Your goal when you go into the café is to get the sandwich and coffee. The most direct route is to enter via the side of the door nearer to the service counter. You then have to proceed along the service counter, behind any previous customers, and with more customers coming in after you. That means that there’s a one-way flight path for customers, like this. (The customer is the blue oval labelled “C” at the end of the counter.)
Image copyleft Hyde & Rugg
When you’ve been served, you usually can’t double back, because there are customers behind you, acting as a natural blocking function. So you’re at a decision point.
Image copyleft Hyde & Rugg
Nobody is likely to be pushing past you for a few seconds, because it will take at least that long to serve the person behind you. If you want to exit, the route is obvious. You go out along the far wall from the counter, like this.
Image copyleft Hyde & Rugg
If you decide that you want a table, you go forward.
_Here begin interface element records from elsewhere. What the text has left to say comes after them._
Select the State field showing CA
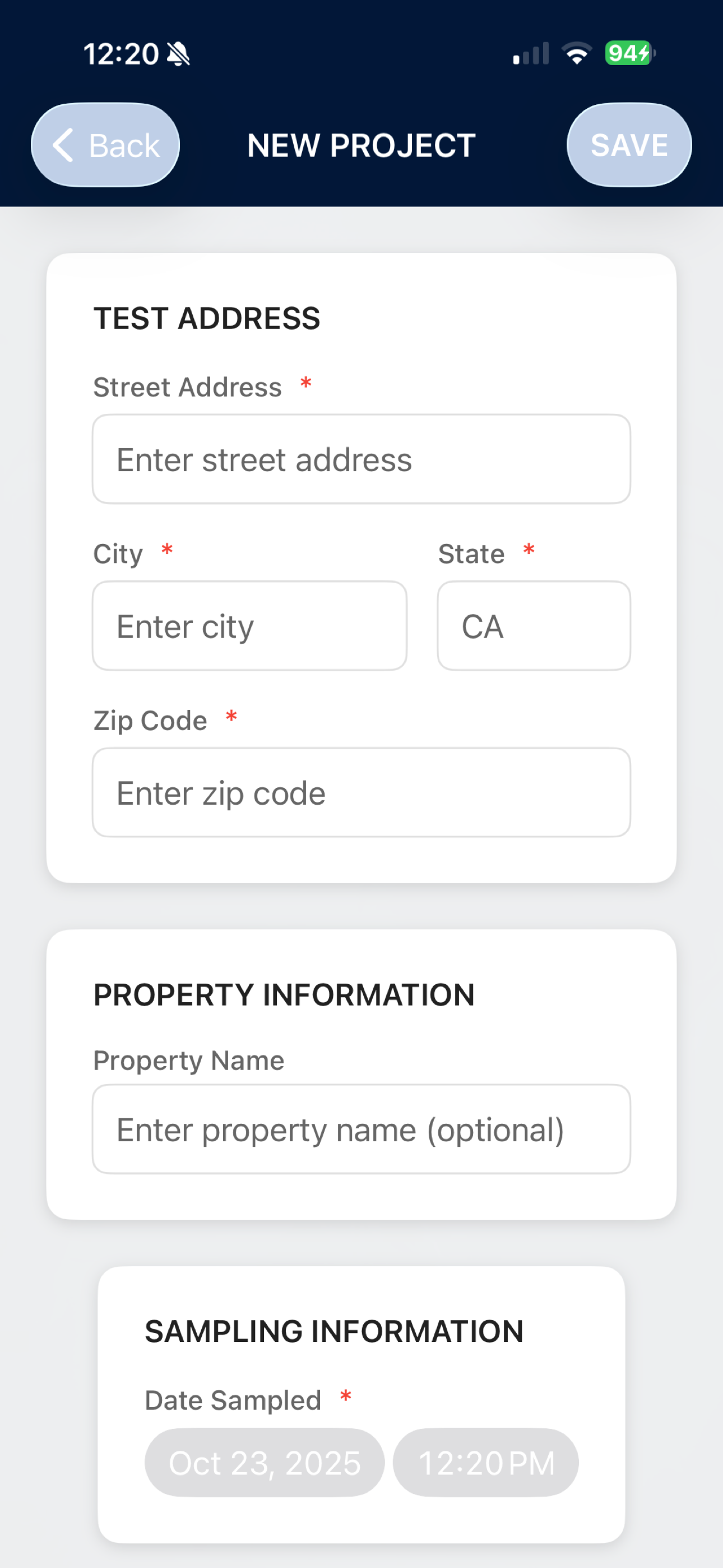 [534, 626]
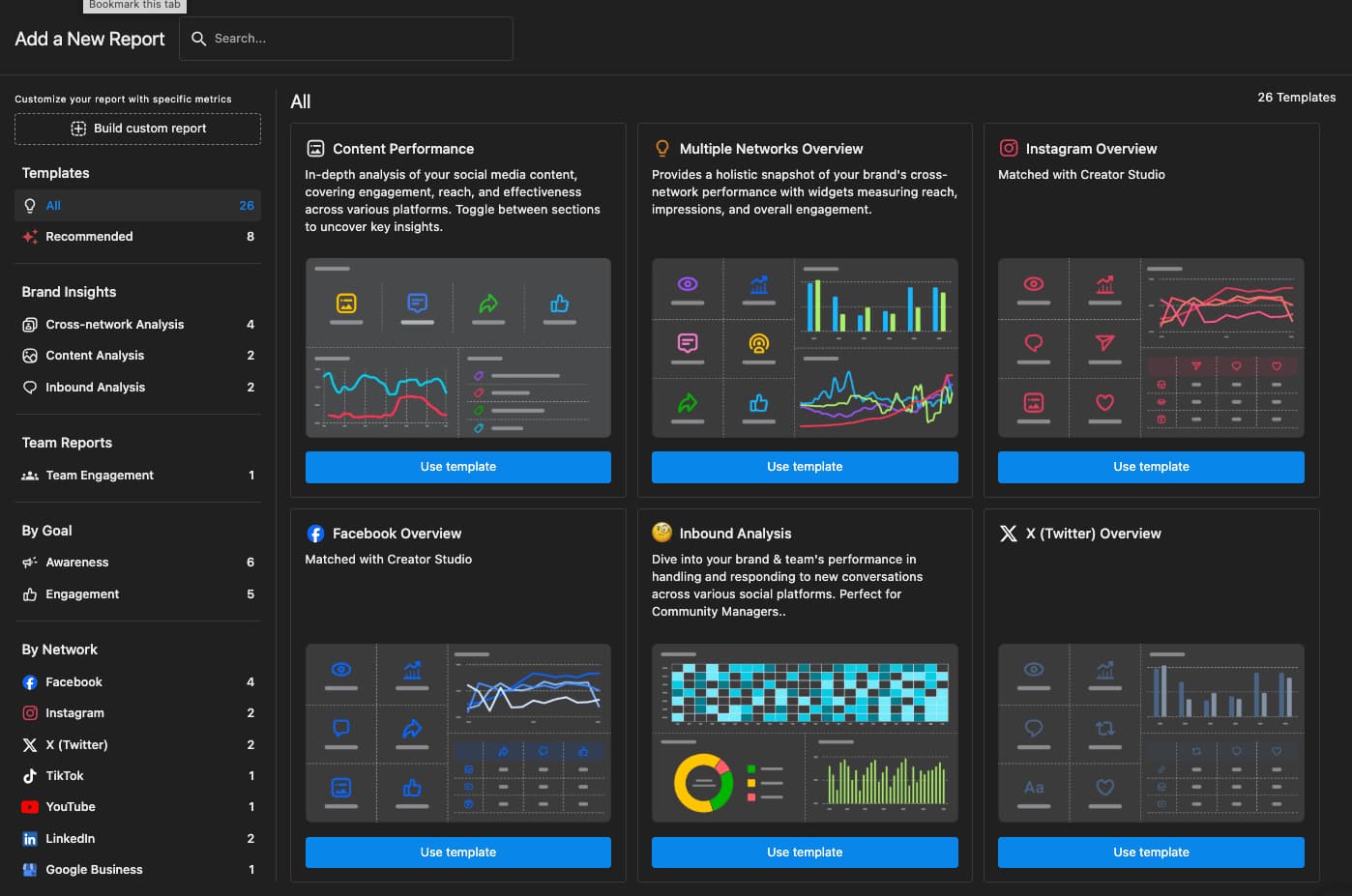Click the thumbs-up icon next to Engagement
This screenshot has height=896, width=1352.
28,593
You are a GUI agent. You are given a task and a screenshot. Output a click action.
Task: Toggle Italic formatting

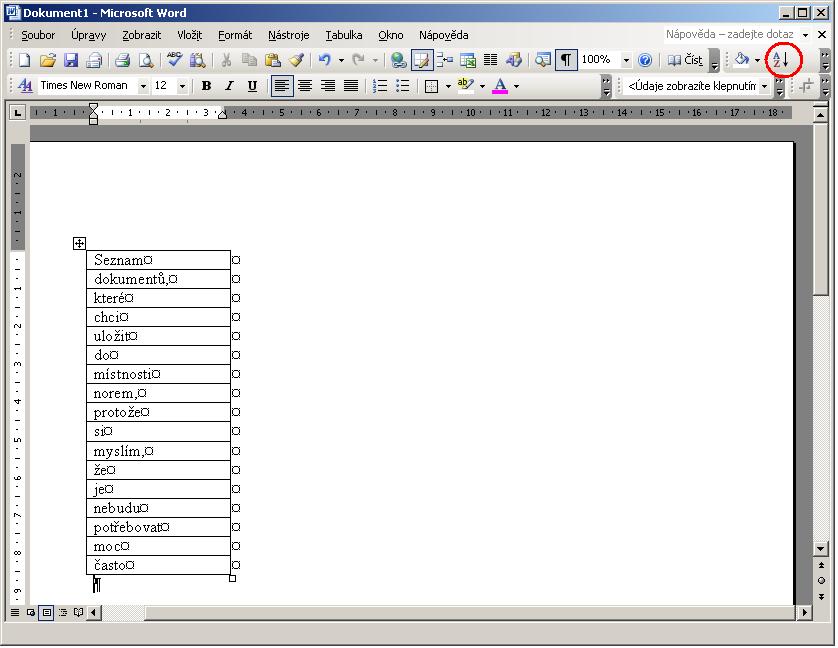pos(229,86)

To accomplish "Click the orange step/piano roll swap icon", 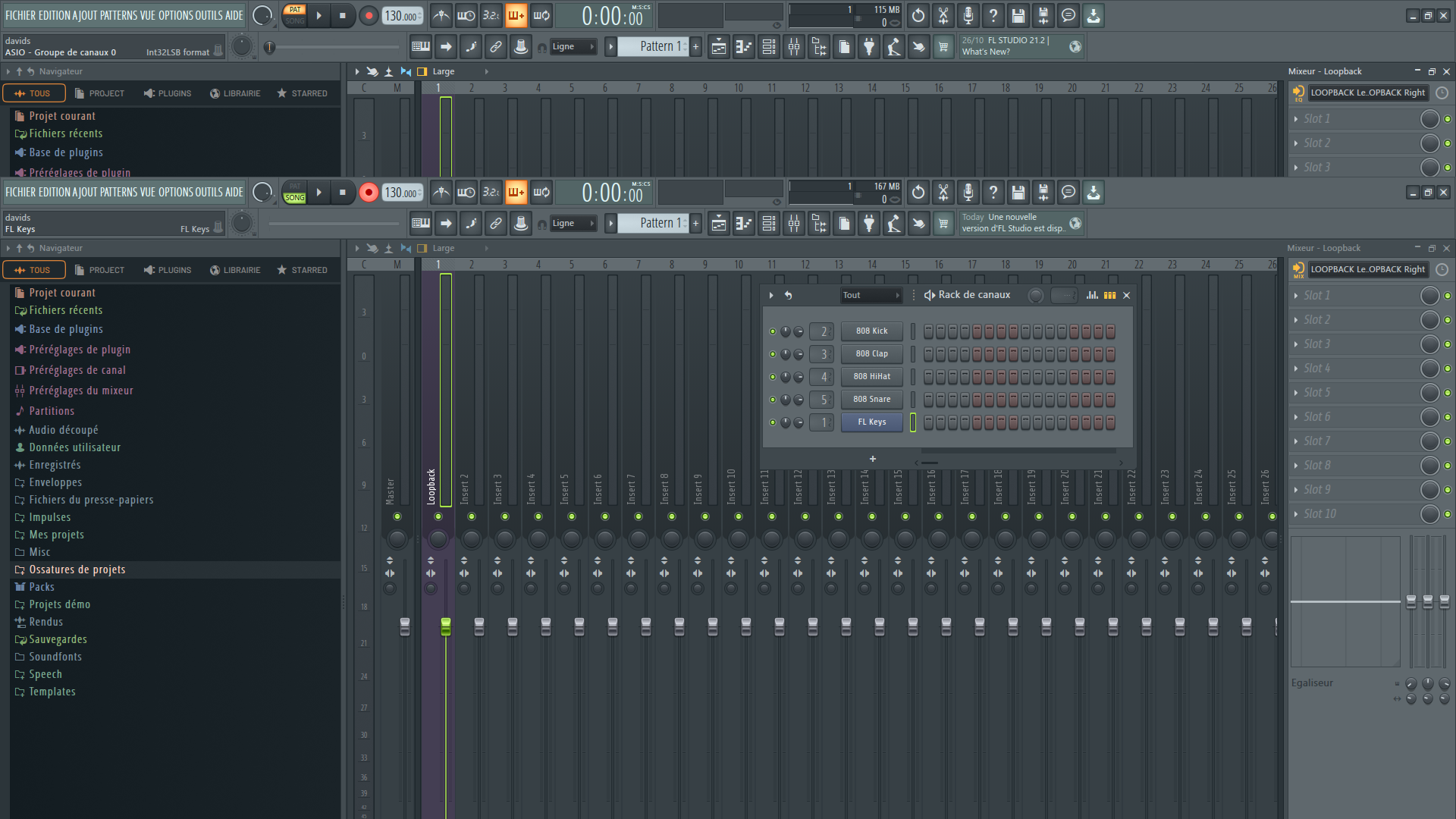I will point(1109,295).
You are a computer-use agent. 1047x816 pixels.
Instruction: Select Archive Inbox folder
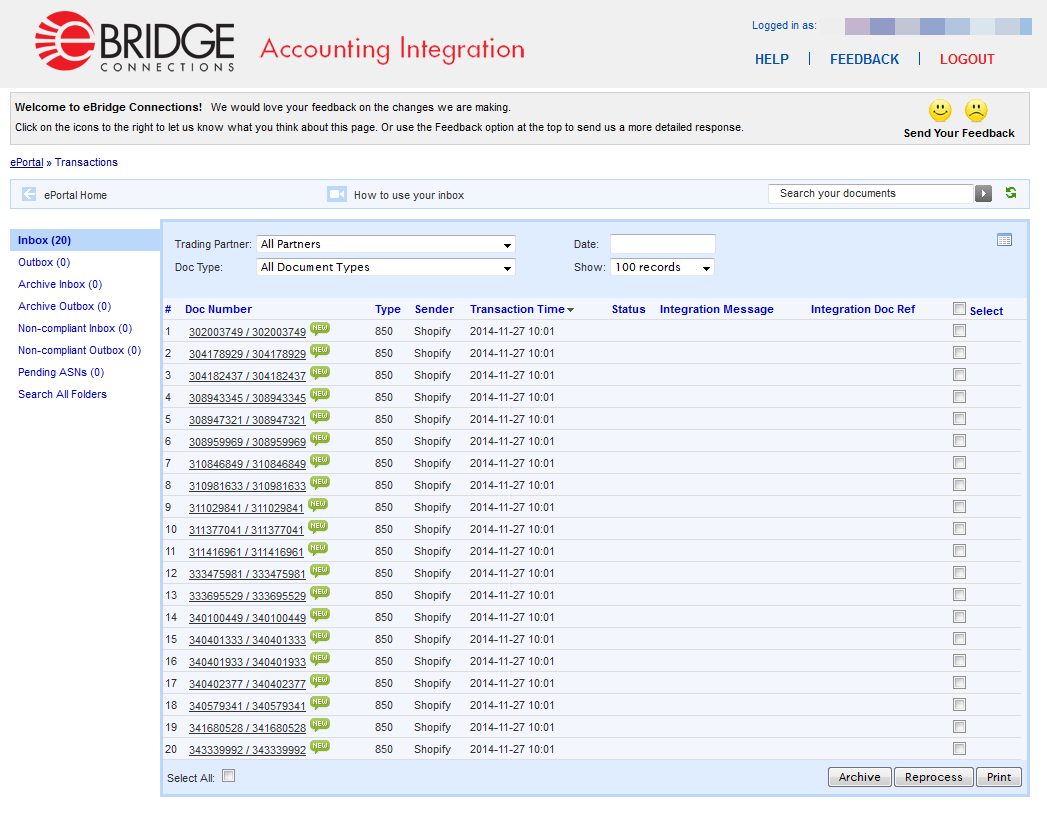point(60,284)
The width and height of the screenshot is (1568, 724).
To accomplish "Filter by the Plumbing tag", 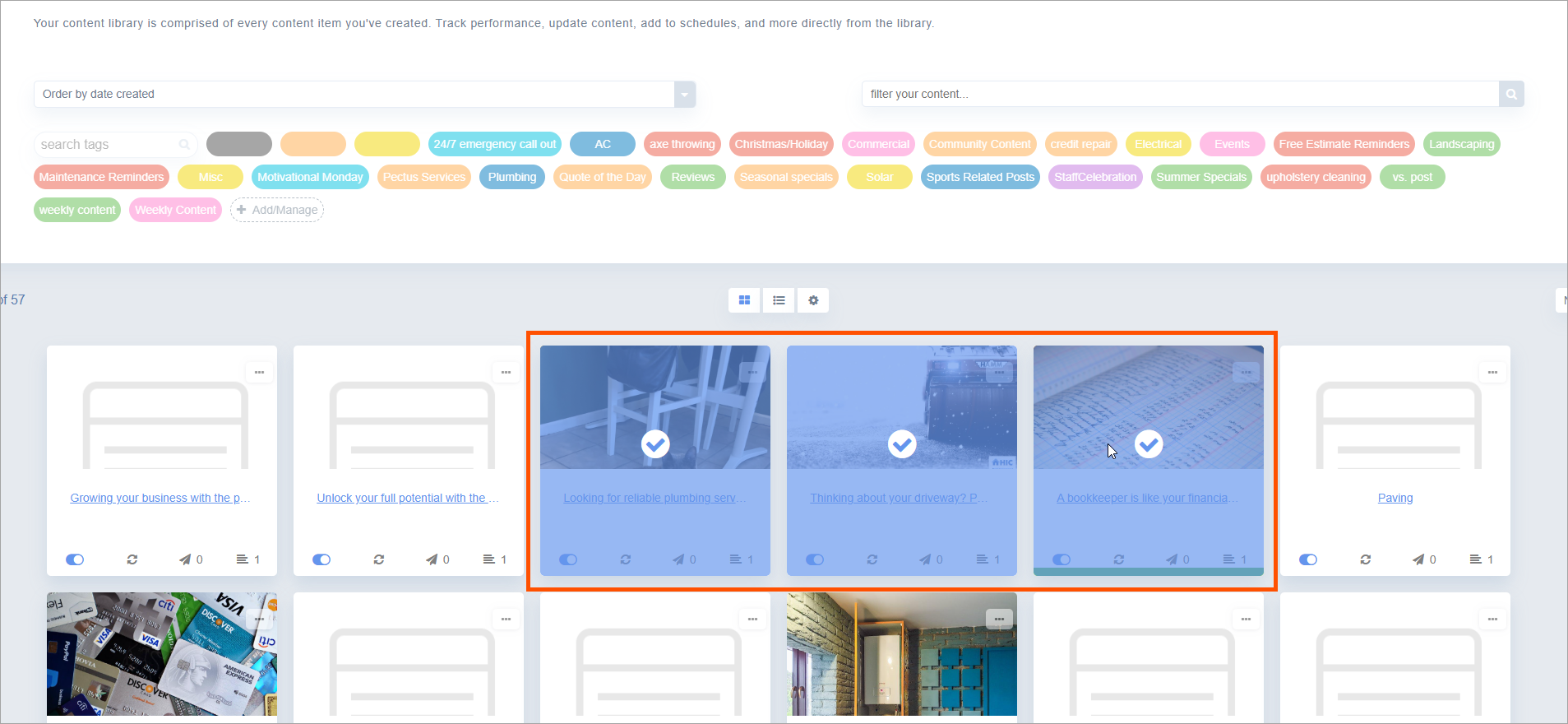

If someone is leaving a table, there’s just enough space for them to get past you onto the exit flight path, without a collision. If someone is emerging from the toilets, they can wait behind you, next to the counter, while you move to your destination.
This design produces a nice, clean flow of traffic, because of the inbuilt system constraints. There’s just enough space for the incoming flight path and the outward flight path to pass each other without collisions. There will often be people standing still at the decision point, which gives traffic from other directions a chance to join the flow easily. The tables are at the end of the room, so anyone leaving the tables will naturally be funnelled towards the slow spot at the decision point. This means that they can join the exit flight path at a comfortable pace, rather than having to squeeze into a moving queue.
This is also an efficient overall use of space. If you map out the flight paths for the tables and the exit to the kitchen and toilets, you get something like this. (Flight paths are shown in light blue-grey; other floor surface is shown in white.)
Image copyleft Hyde & Rugg
Overall, it’s a beautifully efficient design that channels customers into a route that minimises hassles, produces a smooth flow of traffic, and makes excellent use of a very small space.
The bigger picture
There are a lot of regularities in how people use space, and how they do small everyday tasks like getting their money out to pay a bill.
If you factor these into a building design or an interior layout, then you can make the space much easier and more pleasant to use. This is very different from a building-centred design approach, where the starting point is the building itself, rather than the ways in which the human beings will use it.
A good place to start reading about these regularities is a book by Paco Underhill called Why We Buy. It’s highly readable, as well as deeply insightful. Underhill is an anthropologist who studies people’s behaviour when shopping. He spotted regularities such as what he calls the landing zone in a building. Usually, when a person goes into a building, they slow down over the next few paces, and do perfectly reasonable things such as opening their coat, or checking their bag, or getting out a shopping list.
You can make life easier for people using a building by incorporating a landing zone off to one side of the main flight path into the building. This lets people take a couple of steps to the side, sort themselves out, and then rejoin the flight path, rather than slowing down and causing delays and obstructions to people behind them. There are numerous other examples of how attention to human behaviour can make a design much more easy and pleasant to use.
Although user-centred design is simple, and grounded solidly in detailed observation of what people actually do, it’s not as widely known as it should be. We’ll return to this approach in later articles.